Cloud feedback
Cloud feedback is a type of climate change feedback that has been difficult to quantify in climate models. Clouds can either amplify or dampen the effects of climate change by influencing Earth's energy balance. This is because clouds can affect the magnitude of climate change resulting from external radiative forcings. On the other hand, clouds can affect the magnitude of internally generated climate variability. Climate models represent clouds in different ways, and small changes in cloud cover in the models have a large impact on the predicted climate. Changes in cloud cover are closely coupled with other feedbacks, including the water vapor feedback and ice–albedo feedback.
Climate change is expected to change the distribution and type of clouds. This can relate to "the spectrum of cloud types, the cloud fraction and height, the radiative properties of clouds, and finally the Earth’s radiation budget".: 2224 If cloud cover increases, more sunlight will be reflected back into space, cooling the planet. If clouds become higher and thinner, they act as an insulator, reflecting heat from below back downwards and warming the planet.
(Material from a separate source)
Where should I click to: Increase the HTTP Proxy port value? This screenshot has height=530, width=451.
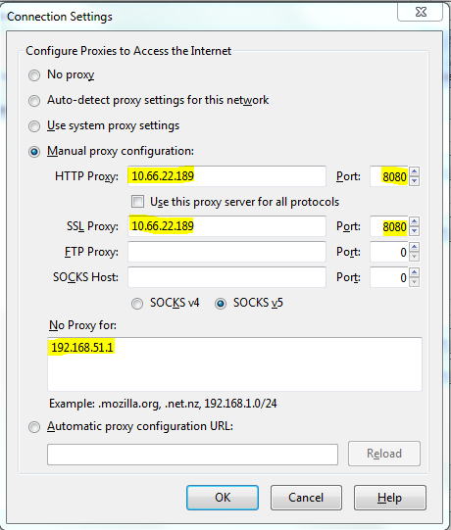415,171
Seen from below, clouds emit infrared radiation back to the surface, and so exert a warming effect. But seen from above, clouds reflect sunlight and emit infrared radiation to space, and so exert a cooling effect. Differences in planetary boundary layer cloud modeling can lead to large differences in calculated values of climate sensitivity. A model that decreases boundary layer clouds in response to global warming has a climate sensitivity twice that of a model that does not include this feedback. However, satellite data shows that cloud optical thickness actually increases with increasing temperature. Whether the net effect is warming or cooling depends on details such as the type and altitude of the cloud; details that are difficult to represent in climate models.
In preparation for the 2021 IPCC Sixth Assessment Report, a new generation of climate models have been developed by scientific groups around the world. The average estimated climate sensitivity has increased in Coupled Model Intercomparison Project Phase 6 (CMIP6) compared to the previous generation. Values range from 1.8 to 5.6 °C (3.2 to 10.1 °F) across 27 global climate models. The cause of the increased equilibrium climate sensitivity (ECS) lies mainly in improved modelling of clouds. Temperature rises are now believed to cause sharper decreases in the number of low clouds, and fewer low clouds means more sunlight is absorbed by the planet and less reflected to space.